- [Try it]: Give back exactly the stretch of data below from the line holding "Privacy Policy (916, 2411)" through the line holding "Afternoon Tea Hidden", both ends included, and leave the remaining lines out.

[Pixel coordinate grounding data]
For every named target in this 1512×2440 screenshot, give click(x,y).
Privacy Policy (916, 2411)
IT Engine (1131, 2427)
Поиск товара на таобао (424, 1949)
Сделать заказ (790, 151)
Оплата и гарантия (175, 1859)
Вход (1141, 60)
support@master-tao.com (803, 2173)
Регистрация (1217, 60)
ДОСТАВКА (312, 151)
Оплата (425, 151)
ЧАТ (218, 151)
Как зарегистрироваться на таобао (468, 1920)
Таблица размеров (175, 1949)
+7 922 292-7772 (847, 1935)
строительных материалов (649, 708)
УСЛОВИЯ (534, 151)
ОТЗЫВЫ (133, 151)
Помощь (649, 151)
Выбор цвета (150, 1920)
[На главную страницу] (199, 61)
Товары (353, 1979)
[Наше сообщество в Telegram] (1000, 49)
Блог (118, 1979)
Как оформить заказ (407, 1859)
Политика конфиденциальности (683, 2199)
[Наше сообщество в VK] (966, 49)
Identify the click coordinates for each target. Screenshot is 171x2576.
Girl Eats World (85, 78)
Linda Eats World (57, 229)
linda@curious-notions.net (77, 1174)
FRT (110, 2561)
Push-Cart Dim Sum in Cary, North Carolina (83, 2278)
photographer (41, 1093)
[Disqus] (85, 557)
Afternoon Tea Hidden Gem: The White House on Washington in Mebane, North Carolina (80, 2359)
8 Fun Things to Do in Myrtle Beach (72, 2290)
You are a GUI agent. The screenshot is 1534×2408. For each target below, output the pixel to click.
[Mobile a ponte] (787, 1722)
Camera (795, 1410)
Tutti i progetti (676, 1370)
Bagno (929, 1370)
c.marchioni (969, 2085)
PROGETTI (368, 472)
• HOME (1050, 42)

- [Task result]:
Privacy Policy (916, 2411)
IT Engine (1131, 2427)
Поиск товара на таобао (424, 1949)
Сделать заказ (790, 151)
Оплата и гарантия (175, 1859)
Вход (1141, 60)
support@master-tao.com (803, 2173)
Регистрация (1217, 60)
ДОСТАВКА (312, 151)
Оплата (425, 151)
ЧАТ (218, 151)
Как зарегистрироваться на таобао (468, 1920)
Таблица размеров (175, 1949)
+7 922 292-7772 (847, 1935)
строительных материалов (649, 708)
УСЛОВИЯ (534, 151)
ОТЗЫВЫ (133, 151)
Помощь (649, 151)
Выбор цвета (150, 1920)
[На главную страницу] (199, 61)
Товары (353, 1979)
[Наше сообщество в Telegram] (1000, 49)
Блог (118, 1979)
Как оформить заказ (407, 1859)
Политика конфиденциальности (683, 2199)
[Наше сообщество в VK] (966, 49)
Identify the click coordinates for each target. Screenshot is 171x2576.
Girl Eats World (85, 78)
Linda Eats World (57, 229)
linda@curious-notions.net (77, 1174)
FRT (110, 2561)
Push-Cart Dim Sum in Cary, North Carolina (83, 2278)
photographer (41, 1093)
[Disqus] (85, 557)
Afternoon Tea Hidden Gem: The White House on Washington in Mebane, North Carolina (80, 2359)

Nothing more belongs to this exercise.